[Stored entries]

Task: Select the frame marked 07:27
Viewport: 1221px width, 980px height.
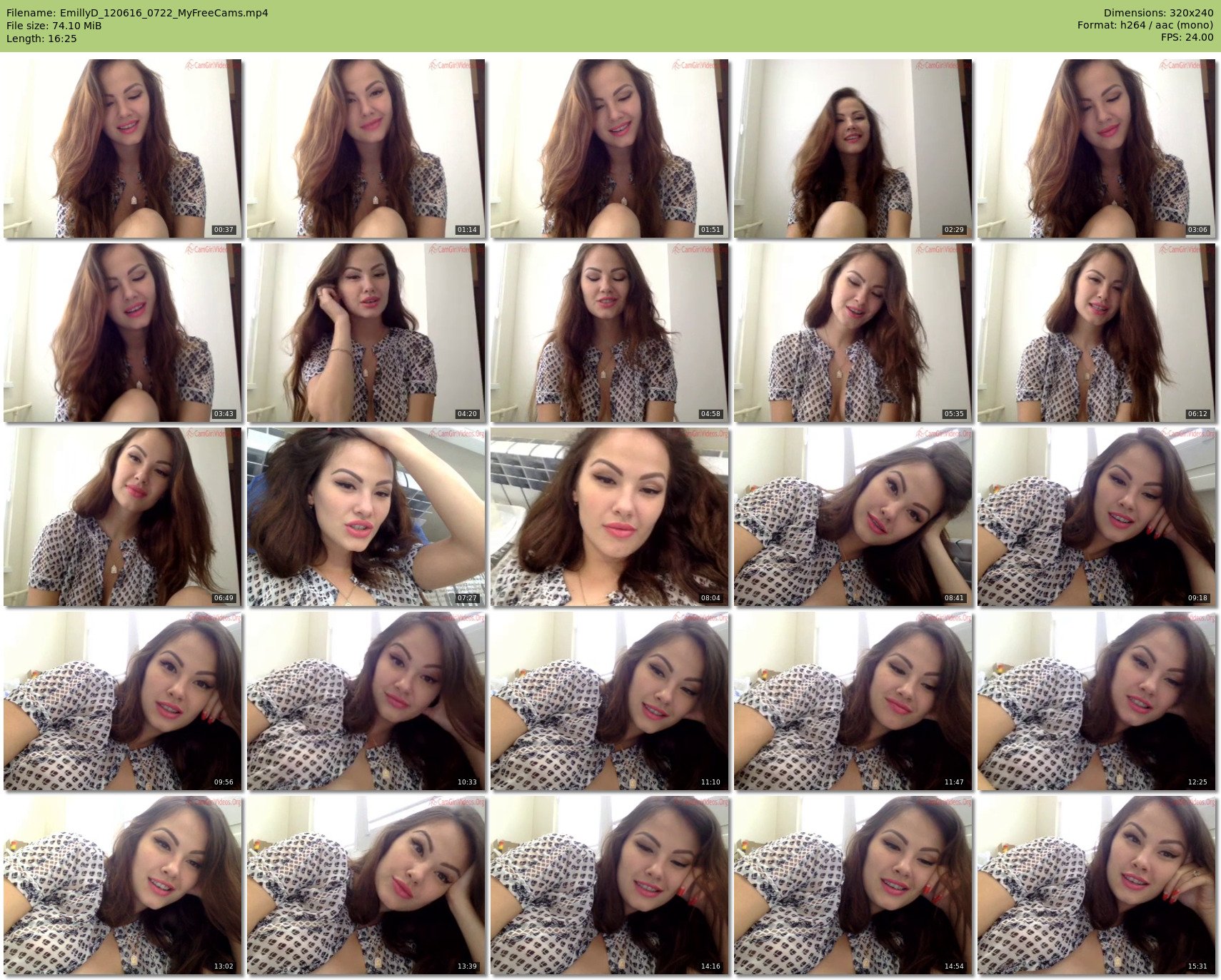Action: tap(366, 517)
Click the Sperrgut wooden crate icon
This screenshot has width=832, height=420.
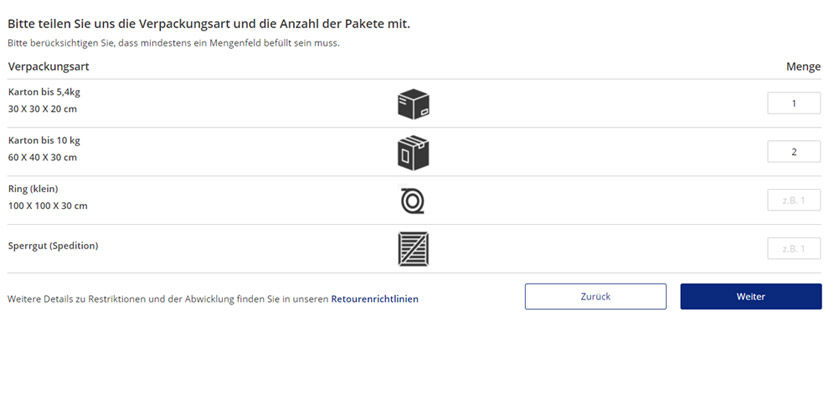(x=413, y=249)
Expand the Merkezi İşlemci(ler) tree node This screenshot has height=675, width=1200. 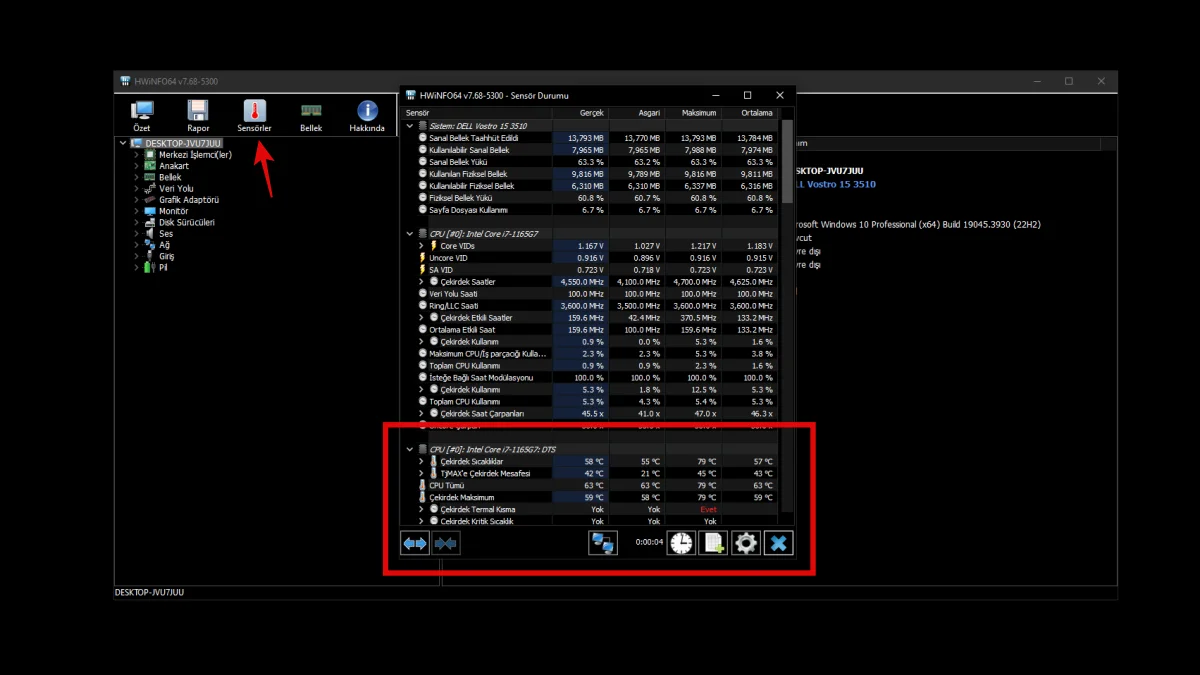[136, 155]
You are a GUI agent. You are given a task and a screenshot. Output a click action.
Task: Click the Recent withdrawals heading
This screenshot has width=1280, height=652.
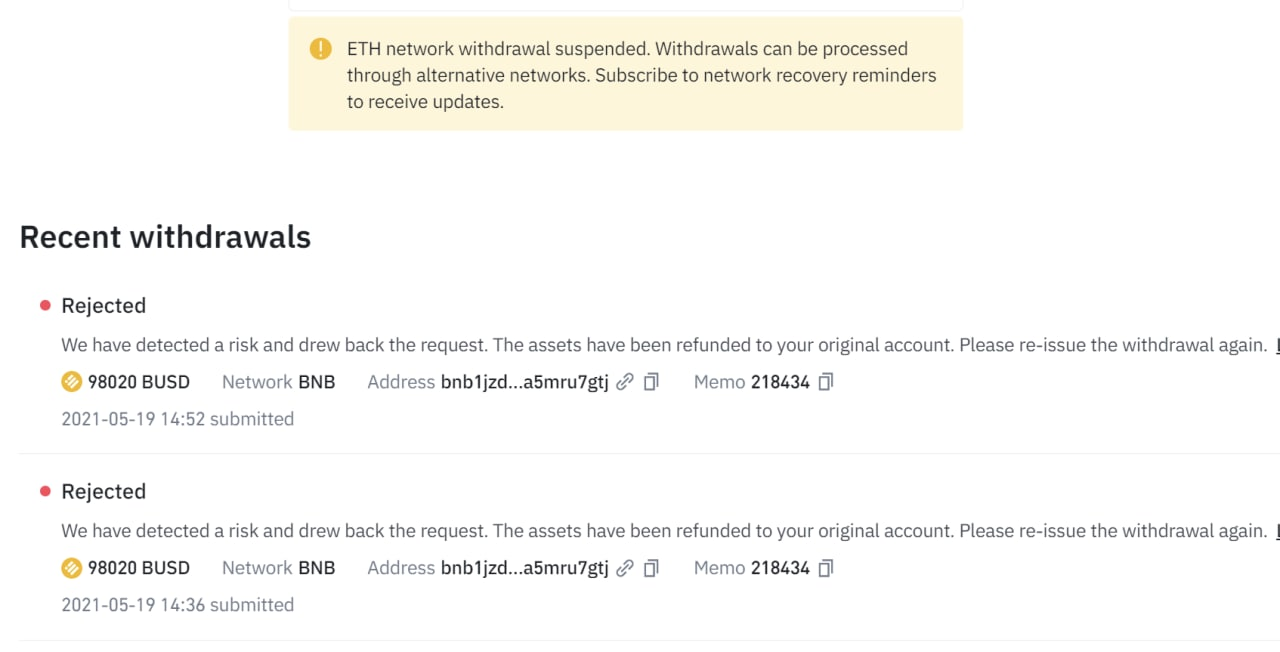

### Work required
The lines from the one containing "You are a GUI" to the last line of the records, both included: print exactly those and nothing else, leaving out any pictures.

### Response
You are a GUI agent. You are given a task and a screenshot. Output a click action.
Task: Click the Recent withdrawals heading
This screenshot has width=1280, height=652.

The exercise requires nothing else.